_What is needed_
Reproduce the data verbatim, beginning at the line that contains "Where should I click to: Expand" and ending after the line that contains "(x=187, y=39)".
+--
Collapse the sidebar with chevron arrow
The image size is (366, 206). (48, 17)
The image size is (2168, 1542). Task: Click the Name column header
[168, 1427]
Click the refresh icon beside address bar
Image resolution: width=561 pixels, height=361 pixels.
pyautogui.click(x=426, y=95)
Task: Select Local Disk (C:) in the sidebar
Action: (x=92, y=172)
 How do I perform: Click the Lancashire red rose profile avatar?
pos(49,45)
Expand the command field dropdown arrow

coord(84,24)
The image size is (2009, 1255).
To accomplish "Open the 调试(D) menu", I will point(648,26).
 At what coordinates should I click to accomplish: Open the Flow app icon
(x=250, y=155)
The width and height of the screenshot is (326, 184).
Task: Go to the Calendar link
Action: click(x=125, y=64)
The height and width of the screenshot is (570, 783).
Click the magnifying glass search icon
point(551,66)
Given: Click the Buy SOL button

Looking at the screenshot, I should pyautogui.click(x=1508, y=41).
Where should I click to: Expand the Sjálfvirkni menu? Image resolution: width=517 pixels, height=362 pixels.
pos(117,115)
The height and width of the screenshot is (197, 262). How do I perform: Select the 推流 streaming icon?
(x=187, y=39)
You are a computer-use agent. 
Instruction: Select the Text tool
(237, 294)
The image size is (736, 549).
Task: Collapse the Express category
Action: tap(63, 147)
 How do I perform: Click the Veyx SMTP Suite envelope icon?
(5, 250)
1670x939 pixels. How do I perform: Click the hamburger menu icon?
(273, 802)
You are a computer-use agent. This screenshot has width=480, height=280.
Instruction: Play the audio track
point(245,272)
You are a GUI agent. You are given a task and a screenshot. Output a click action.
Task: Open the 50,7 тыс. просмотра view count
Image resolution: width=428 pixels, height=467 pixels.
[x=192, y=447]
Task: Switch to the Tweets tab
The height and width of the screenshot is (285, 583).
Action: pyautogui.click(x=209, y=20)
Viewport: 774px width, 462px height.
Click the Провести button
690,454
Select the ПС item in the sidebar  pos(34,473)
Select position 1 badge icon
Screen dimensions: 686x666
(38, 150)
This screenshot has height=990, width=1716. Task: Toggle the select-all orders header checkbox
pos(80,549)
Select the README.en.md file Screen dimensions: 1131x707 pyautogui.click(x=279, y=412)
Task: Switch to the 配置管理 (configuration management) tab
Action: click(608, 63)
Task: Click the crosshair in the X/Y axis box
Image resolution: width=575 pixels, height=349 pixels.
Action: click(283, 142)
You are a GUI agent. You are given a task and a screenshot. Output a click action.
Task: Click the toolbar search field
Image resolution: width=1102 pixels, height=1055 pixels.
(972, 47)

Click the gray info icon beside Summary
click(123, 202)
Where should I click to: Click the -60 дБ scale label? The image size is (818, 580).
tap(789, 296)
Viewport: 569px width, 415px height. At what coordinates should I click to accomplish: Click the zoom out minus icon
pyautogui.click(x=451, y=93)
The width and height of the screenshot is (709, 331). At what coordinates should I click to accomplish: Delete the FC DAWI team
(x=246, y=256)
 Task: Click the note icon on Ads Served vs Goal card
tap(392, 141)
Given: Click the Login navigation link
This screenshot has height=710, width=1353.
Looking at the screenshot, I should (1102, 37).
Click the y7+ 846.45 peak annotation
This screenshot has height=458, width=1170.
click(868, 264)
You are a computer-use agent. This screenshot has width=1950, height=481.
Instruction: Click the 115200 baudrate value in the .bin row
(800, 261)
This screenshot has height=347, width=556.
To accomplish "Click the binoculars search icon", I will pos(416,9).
+--
_Exercise solution_
Where should I click to: Expand the Sjálfvirkni menu? Image resolution: width=517 pixels, height=362 pixels.
pos(117,115)
The height and width of the screenshot is (197, 262). How do I perform: Select the 推流 streaming icon?
(x=187, y=39)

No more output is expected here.